● Job
Reproduce the records verbatim, from the line containing "The width and height of the screenshot is (1025, 693)." through the line containing "pos(62,104)", with both of those lines included.

● Material to process
—————

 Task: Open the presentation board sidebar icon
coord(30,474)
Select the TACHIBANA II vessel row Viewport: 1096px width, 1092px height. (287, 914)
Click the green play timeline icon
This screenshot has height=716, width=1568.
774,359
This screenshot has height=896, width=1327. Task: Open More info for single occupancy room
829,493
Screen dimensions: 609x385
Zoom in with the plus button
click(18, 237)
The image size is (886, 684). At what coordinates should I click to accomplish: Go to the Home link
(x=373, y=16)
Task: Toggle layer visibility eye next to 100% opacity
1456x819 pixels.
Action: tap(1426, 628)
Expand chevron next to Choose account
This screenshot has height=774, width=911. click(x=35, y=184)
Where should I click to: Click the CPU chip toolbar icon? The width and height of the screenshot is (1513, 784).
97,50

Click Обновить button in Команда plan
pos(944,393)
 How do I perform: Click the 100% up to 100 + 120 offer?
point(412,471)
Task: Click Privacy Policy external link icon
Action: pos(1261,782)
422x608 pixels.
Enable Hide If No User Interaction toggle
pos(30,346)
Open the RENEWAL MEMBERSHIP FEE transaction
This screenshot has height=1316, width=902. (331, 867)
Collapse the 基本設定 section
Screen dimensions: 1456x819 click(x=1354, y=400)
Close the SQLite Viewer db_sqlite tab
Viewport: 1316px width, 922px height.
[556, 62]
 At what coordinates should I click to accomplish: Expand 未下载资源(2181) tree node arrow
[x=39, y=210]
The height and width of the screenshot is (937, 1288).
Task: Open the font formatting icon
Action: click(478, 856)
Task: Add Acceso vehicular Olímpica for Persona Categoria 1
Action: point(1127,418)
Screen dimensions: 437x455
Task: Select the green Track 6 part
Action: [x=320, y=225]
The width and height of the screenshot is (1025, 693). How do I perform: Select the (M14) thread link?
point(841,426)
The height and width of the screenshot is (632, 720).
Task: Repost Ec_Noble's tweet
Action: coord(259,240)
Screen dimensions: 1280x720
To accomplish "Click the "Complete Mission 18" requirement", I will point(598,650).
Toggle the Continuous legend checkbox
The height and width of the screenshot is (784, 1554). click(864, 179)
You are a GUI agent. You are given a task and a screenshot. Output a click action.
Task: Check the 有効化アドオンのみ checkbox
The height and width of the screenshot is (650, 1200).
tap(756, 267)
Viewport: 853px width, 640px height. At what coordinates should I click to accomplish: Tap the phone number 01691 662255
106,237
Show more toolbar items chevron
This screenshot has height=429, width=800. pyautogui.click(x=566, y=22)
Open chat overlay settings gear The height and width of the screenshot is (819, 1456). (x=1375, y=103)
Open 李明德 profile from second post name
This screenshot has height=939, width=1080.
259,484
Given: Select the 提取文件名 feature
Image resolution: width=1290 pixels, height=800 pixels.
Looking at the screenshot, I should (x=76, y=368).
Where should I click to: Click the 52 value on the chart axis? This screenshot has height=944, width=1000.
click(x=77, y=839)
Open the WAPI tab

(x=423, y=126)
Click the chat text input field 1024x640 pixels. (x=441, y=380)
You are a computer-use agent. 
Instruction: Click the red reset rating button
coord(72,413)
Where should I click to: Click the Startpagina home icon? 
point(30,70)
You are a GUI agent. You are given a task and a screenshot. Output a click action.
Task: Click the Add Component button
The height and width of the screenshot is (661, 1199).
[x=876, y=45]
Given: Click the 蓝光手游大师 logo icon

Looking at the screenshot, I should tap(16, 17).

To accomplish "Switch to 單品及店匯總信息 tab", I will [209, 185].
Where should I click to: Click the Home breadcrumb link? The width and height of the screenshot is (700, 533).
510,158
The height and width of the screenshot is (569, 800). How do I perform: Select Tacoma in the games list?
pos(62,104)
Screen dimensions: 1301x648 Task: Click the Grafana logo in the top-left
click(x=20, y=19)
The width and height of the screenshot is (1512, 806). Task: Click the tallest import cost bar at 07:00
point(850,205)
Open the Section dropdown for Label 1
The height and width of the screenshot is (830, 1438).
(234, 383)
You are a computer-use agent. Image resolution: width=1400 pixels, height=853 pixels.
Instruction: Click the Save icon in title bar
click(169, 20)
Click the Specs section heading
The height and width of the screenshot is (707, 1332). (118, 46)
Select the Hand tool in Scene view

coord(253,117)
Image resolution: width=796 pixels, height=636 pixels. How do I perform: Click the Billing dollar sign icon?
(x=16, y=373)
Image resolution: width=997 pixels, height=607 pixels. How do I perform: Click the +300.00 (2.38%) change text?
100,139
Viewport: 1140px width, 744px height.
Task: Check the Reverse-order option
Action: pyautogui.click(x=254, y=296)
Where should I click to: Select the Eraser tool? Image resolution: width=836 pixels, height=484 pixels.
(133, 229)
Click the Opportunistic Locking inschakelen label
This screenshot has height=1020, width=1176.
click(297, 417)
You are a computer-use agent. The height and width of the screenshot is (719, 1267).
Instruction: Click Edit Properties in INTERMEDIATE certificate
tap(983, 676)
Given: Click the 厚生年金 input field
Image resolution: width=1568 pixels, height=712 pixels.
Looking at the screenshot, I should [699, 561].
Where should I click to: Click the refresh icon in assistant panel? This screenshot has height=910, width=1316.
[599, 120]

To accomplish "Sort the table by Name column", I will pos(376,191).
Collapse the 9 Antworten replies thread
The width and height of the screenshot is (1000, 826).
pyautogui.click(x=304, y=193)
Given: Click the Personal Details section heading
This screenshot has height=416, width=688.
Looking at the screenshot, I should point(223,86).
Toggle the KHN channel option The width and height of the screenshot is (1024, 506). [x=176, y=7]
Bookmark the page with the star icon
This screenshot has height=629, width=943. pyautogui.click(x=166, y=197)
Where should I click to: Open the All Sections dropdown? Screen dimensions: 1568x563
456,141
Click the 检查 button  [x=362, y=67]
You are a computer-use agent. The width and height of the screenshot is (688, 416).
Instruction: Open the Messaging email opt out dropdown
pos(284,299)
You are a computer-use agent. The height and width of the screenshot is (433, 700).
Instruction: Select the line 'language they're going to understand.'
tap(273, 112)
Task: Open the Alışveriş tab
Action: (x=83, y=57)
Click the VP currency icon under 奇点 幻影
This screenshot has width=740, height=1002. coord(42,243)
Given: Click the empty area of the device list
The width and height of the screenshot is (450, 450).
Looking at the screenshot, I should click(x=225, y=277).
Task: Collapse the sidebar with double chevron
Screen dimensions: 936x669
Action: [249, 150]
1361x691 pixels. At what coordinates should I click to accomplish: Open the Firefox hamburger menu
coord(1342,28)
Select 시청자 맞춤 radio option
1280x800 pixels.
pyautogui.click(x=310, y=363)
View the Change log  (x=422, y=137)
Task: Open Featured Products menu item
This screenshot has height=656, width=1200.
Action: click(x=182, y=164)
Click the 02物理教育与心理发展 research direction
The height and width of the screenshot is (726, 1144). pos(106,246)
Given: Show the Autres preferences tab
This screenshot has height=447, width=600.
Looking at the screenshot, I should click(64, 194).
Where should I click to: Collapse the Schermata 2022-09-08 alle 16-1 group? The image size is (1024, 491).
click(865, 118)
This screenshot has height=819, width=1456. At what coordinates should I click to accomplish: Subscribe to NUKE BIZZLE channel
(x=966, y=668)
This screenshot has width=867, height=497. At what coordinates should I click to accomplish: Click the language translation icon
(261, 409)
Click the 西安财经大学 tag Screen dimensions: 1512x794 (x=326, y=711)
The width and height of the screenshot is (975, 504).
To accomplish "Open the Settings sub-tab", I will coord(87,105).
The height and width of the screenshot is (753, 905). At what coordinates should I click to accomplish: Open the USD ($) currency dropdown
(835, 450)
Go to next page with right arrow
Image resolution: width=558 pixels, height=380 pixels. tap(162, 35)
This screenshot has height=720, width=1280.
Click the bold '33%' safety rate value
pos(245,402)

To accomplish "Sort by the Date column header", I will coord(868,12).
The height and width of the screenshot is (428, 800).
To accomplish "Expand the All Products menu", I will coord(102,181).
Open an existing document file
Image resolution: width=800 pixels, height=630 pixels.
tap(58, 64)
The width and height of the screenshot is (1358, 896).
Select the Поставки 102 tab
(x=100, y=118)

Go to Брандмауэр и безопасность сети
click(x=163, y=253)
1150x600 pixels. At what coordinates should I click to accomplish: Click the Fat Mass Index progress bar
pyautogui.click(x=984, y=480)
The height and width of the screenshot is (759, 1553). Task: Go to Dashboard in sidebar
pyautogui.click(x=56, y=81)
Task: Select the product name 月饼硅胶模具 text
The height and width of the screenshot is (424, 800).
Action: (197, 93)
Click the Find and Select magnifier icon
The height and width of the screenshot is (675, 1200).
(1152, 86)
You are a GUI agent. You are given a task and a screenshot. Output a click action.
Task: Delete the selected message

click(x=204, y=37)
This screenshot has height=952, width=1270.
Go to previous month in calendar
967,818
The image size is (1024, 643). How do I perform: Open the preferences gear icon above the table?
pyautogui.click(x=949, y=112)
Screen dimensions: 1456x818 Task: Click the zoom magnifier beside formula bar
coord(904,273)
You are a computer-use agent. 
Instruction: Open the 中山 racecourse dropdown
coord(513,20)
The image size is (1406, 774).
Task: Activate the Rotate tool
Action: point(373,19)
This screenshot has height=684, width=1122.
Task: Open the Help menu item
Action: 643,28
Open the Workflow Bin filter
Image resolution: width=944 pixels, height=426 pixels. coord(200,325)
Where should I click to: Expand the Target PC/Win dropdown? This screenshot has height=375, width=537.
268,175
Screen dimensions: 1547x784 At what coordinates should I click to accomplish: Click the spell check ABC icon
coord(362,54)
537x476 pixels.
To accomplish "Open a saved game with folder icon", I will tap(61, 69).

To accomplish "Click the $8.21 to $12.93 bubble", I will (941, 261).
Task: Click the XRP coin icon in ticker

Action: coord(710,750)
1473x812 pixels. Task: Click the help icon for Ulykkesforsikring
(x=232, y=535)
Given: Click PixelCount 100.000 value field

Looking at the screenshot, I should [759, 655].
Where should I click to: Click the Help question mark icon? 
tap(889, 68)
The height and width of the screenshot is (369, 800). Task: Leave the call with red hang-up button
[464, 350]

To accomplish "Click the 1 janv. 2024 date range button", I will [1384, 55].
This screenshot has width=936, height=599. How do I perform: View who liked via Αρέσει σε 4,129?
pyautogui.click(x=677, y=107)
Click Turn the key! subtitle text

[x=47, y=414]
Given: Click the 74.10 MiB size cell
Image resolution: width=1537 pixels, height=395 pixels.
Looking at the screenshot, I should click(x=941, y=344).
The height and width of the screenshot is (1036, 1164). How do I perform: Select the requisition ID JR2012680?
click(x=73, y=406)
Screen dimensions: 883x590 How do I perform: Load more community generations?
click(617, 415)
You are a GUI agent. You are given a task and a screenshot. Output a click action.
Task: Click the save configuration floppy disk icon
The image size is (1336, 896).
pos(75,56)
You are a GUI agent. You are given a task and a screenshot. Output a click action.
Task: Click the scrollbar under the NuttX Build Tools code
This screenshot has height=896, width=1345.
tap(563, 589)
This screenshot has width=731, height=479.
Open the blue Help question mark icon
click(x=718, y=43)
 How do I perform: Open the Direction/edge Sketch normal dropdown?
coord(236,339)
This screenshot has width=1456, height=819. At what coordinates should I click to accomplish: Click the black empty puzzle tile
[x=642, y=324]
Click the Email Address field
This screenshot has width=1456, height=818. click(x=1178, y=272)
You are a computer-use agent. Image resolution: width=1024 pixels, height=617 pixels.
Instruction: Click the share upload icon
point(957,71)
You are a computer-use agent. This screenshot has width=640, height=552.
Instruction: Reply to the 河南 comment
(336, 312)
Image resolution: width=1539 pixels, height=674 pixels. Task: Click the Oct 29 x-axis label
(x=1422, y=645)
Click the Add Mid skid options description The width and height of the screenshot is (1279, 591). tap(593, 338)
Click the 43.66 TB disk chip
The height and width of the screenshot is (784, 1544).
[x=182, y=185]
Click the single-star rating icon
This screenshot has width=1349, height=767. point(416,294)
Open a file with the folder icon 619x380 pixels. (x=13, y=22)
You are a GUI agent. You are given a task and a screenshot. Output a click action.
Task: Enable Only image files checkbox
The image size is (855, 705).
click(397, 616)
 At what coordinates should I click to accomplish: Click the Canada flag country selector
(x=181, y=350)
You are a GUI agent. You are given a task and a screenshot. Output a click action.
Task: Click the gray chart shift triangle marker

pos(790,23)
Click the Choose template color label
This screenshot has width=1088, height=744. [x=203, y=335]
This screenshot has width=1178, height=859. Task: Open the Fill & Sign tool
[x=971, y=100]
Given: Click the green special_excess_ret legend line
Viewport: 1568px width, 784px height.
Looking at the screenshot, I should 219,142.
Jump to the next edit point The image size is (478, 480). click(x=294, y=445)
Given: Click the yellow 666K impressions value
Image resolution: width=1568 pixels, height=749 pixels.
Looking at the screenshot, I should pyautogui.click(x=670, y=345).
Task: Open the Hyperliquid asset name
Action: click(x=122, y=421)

—————

● Answer to this problem
The width and height of the screenshot is (1025, 693). How do I perform: Select the (M14) thread link?
point(841,426)
The height and width of the screenshot is (632, 720).
Task: Repost Ec_Noble's tweet
Action: coord(259,240)
Screen dimensions: 1280x720
To accomplish "Click the "Complete Mission 18" requirement", I will point(598,650).
Toggle the Continuous legend checkbox
The height and width of the screenshot is (784, 1554). click(864, 179)
You are a GUI agent. You are given a task and a screenshot. Output a click action.
Task: Check the 有効化アドオンのみ checkbox
The height and width of the screenshot is (650, 1200).
tap(756, 267)
Viewport: 853px width, 640px height. At what coordinates should I click to accomplish: Tap the phone number 01691 662255
106,237
Show more toolbar items chevron
This screenshot has height=429, width=800. pyautogui.click(x=566, y=22)
Open chat overlay settings gear The height and width of the screenshot is (819, 1456). (x=1375, y=103)
Open 李明德 profile from second post name
This screenshot has height=939, width=1080.
259,484
Given: Select the 提取文件名 feature
Image resolution: width=1290 pixels, height=800 pixels.
Looking at the screenshot, I should (x=76, y=368).
Where should I click to: Click the 52 value on the chart axis? This screenshot has height=944, width=1000.
click(x=77, y=839)
Open the WAPI tab

(x=423, y=126)
Click the chat text input field 1024x640 pixels. (x=441, y=380)
You are a computer-use agent. 
Instruction: Click the red reset rating button
coord(72,413)
Where should I click to: Click the Startpagina home icon? 
point(30,70)
You are a GUI agent. You are given a task and a screenshot. Output a click action.
Task: Click the Add Component button
The height and width of the screenshot is (661, 1199).
[x=876, y=45]
Given: Click the 蓝光手游大师 logo icon

Looking at the screenshot, I should tap(16, 17).

To accomplish "Switch to 單品及店匯總信息 tab", I will [209, 185].
Where should I click to: Click the Home breadcrumb link? The width and height of the screenshot is (700, 533).
510,158
The height and width of the screenshot is (569, 800). How do I perform: Select Tacoma in the games list?
pos(62,104)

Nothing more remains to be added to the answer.